Adab-Adab Umum Berkaitan Dengan Utang Piutang – Segala puji bagi Allah Tuhan semesta alam, shalawat an salam semoga tercurah kepada Nabi dan Rasulullah yang tertulis, Muhammad صلى الله عليه وسلم
Adab-adab umum yang harus ada dalam utang piutang demi terjaganya kepercayaan di antara dua belah pihak, yaitu:
1. Menulis utang piutang
Menulis utang piutang merupakan perintah Allah Ta’ala. Allah سبحانه وتعالى berfirman,
يأَيُهَا ٱلَّذِينَ ءَامَنُوۤا۟ إِذَا تَدَاينتُم بِدَينٍ إِلَىٰۤ أَجَل مُّسَمّى فَٱكتُبُوهُۚ وَليَكتُب بَّينَكُم كَاتِبُۢ بِٱلعَدلِۚ وَلَا يأبَ كَاتِبٌ أَن يَكتُبَ كَمَا عَلَّمَهُ ٱللَّهُۚ فَليَكتُب وَليملِلِ ٱلَّذِی عَلَيهِ ٱلحَقُّ وَليَتَّقِ ٱللَّهَ رَبَّهُۥ وَلَا يبخَس مِنهُ شَيئاۚ فَإِن كَانَ ٱلَّذِی عَلَيهِ ٱلحَقُّ سَفِيهًا أَو ضَعِيفًا أَو لَا يستَطِعُ أَن يمِلَّ هُوَ فَليملِل وَلِيُّهُۥ بِٱلعَدلِۚ
Artinya: “Wahai orang-orang yang beriman! Apabila kamu melakukan utang piutang untuk waktu yang ditentuka, hendaklah kamu menuliskannya. Dan hendaklah seorang penulis di antara kamu menuliskannya dengan benar. Janganlah penulis menolak untuk menuliskannya sebagaimana Allah telah mengajarkan kepadanya, maka hendaklah dia menuliskan. Dan hendaklah orang yang berutang itu mendiktekan, dan hendaklah dia bertakwa kepada Allah, Rabb-Nya, dan janganlah dia mengurangi sedikit pun darinya. Jika yang berutang itu orang yang kurang akalnya atau lemah (keadaannya), atau tidak mampu mendiktekan sendiri, maka hendaklah walinya mendiktekannya dengan benar…” (QS. Al-Baqarah: 282)

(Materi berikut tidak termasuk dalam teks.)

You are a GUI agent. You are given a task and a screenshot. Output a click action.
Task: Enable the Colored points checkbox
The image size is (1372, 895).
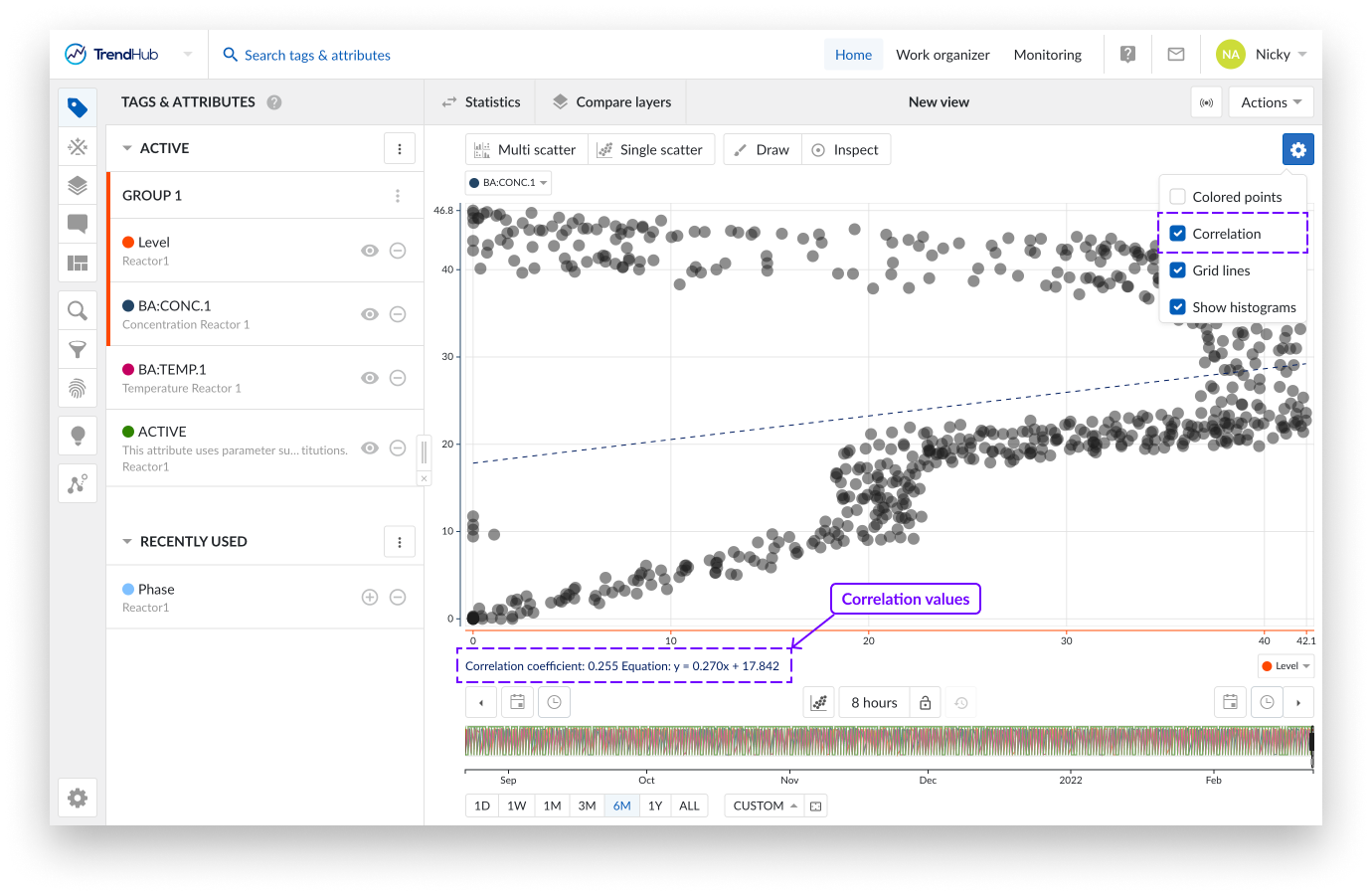click(x=1178, y=197)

Utang piutang wajib dilakukan secara amanah dan dianjurkan agar tertulis secara rinci. Misalnya menulis nama yang berutang, nama yang berpiutang, jumlah utang, tanggal berutang, tanggal pelunasan, cara pelunasan, dan lain-lain. Demikian pula harus dibubuhkan tanda tangan orang yang berutang sehingga tidak terjadi penipuan dengan tujuan menghilangkan hak si pemilik harta. Yang penting dicatat adalah janji tanggal dan bulan dilunasi utang tersebut.

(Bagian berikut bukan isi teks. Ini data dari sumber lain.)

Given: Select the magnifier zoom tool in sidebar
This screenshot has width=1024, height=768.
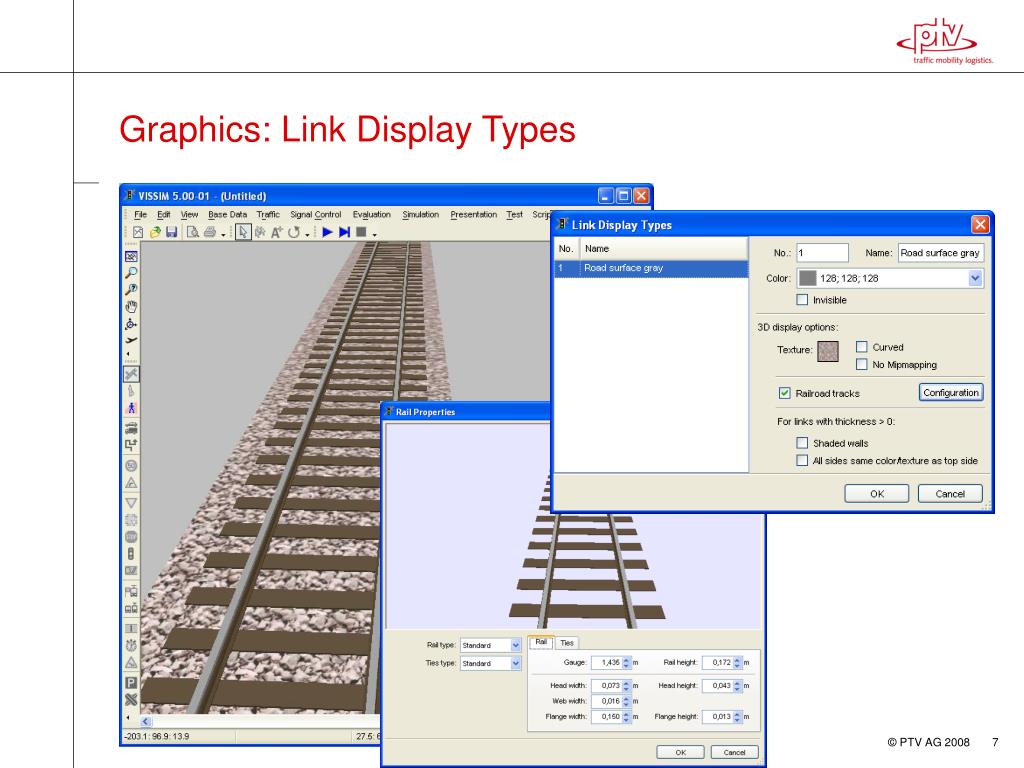Looking at the screenshot, I should click(x=131, y=272).
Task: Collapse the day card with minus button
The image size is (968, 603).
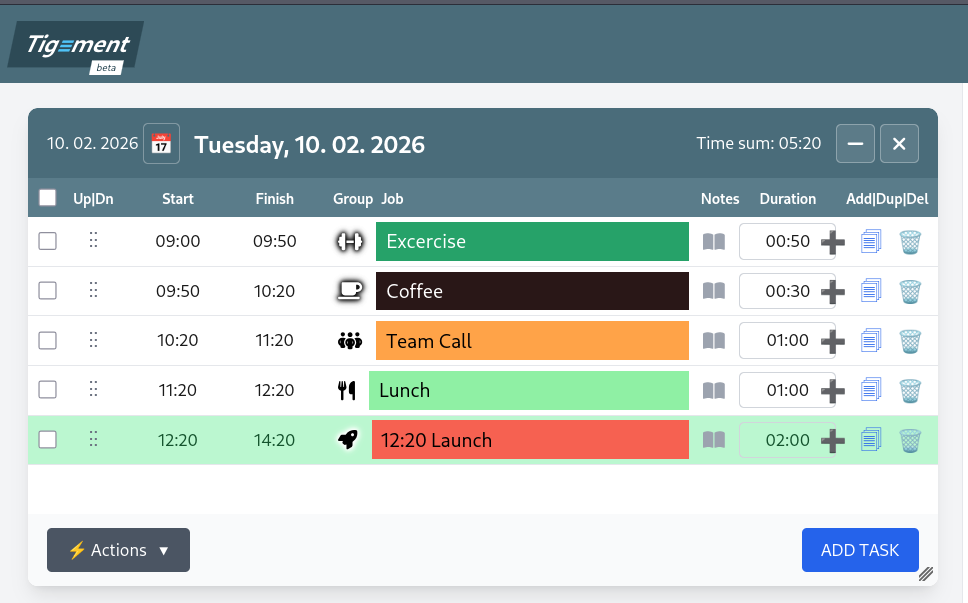Action: point(855,143)
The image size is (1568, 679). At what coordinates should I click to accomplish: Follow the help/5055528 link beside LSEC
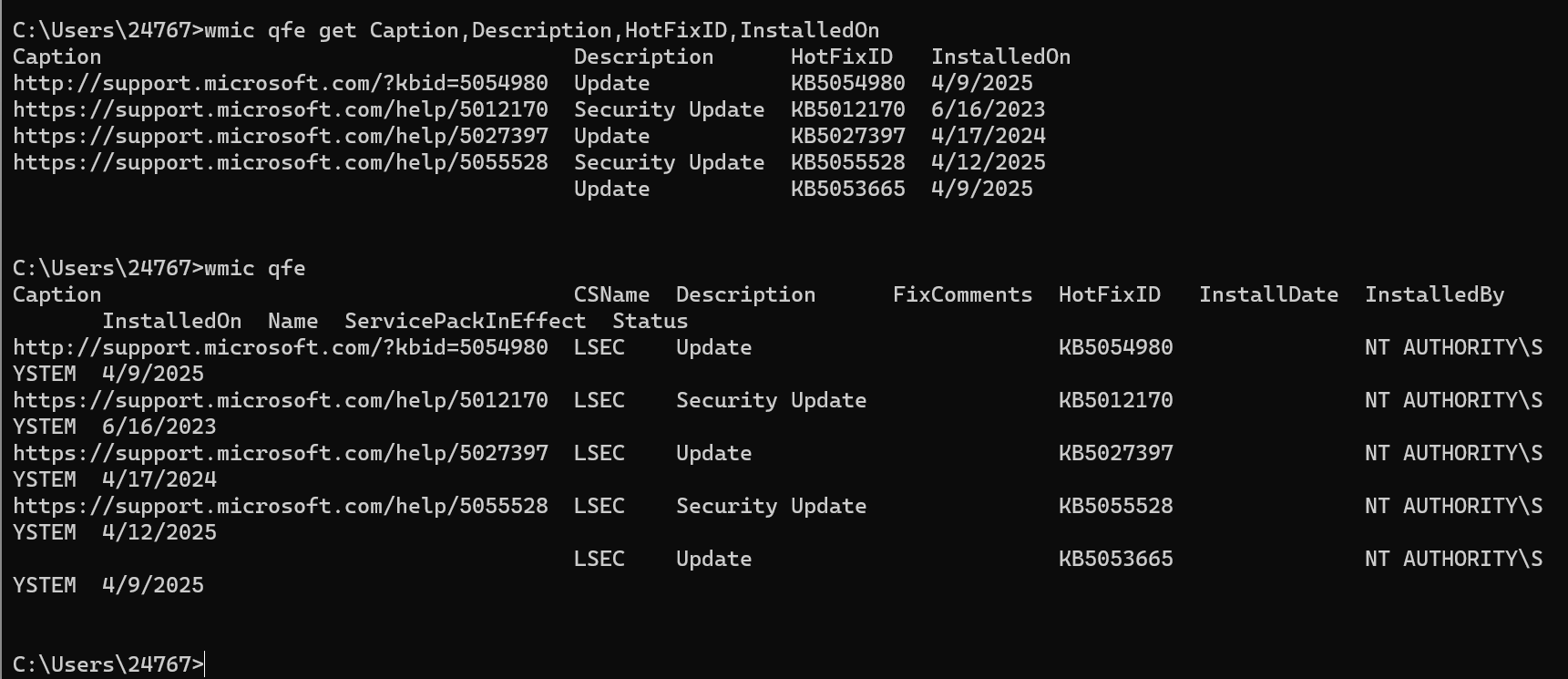(x=281, y=506)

Sebagian orang merasa malu jika utang piutang dilakukan secara tertulis. Orang tersebut mengira bahwa hal itu menunjukan ketidak percayaan kepada pihak yang berutang, terutama jika kedua belah pihak memiliki hubungan kerabat dekat,tetangga, atau teman akrab. Opini seperti itu tidaklah benar. Sebab, ketika Al-Qur’an turun kepada kepada generasi Shahabat
رضي الله عنهم yang terdiri dari orang-orang pilihan dan generasi terbaik, saat itu telah diperintahkan kepada mereka untuk menulis setiap utang piutang yang dilakukan, sebagaimana yang tercantum dalam ayat di atas. Bahkan, perintah ini bersifat umum untuk seluruh kaum mukminin yang disebutkan dalam ayat, yakni orang-orang yang beriman.

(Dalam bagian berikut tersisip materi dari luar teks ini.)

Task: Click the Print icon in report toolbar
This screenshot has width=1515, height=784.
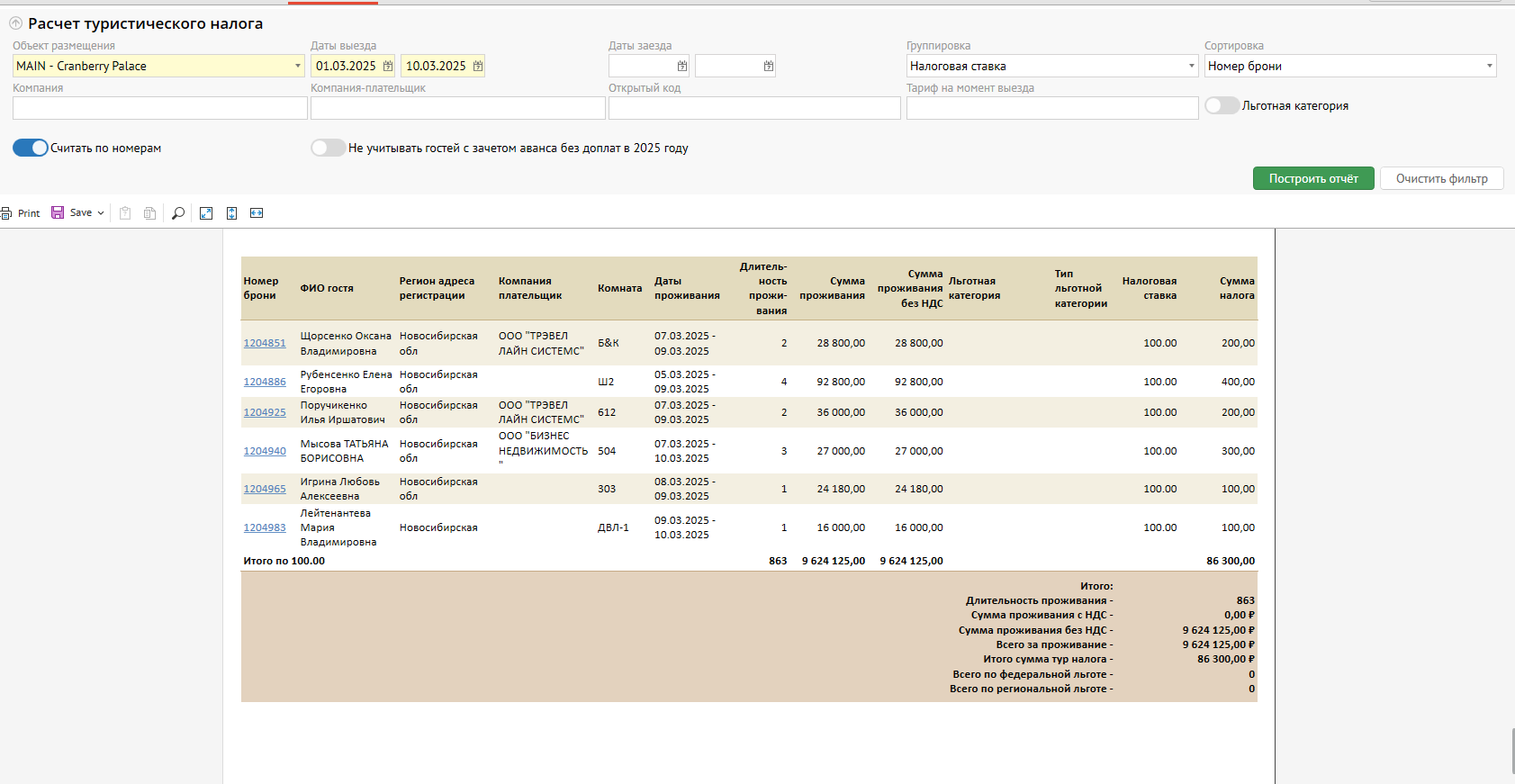Action: click(x=7, y=213)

Oleh karena itu, hendaklah orang-orang mukmin melaksanakan apa yang tertera dalam ayat tersebut walaupun hukumnya mustajab (anjuran). Sebenarnya utang piutang yang tertulis berfungsi untuk menjaga hak kedua belah pihak. Selain itu, untuk menjaga harta orang yang berpiutang apabila ia meninggal sebelum orang yang berutang melunasi utangnya, jika salah satu pihak lupa, atau seandainya muncul pengingkaran terhadap hutang, dan lain-lain.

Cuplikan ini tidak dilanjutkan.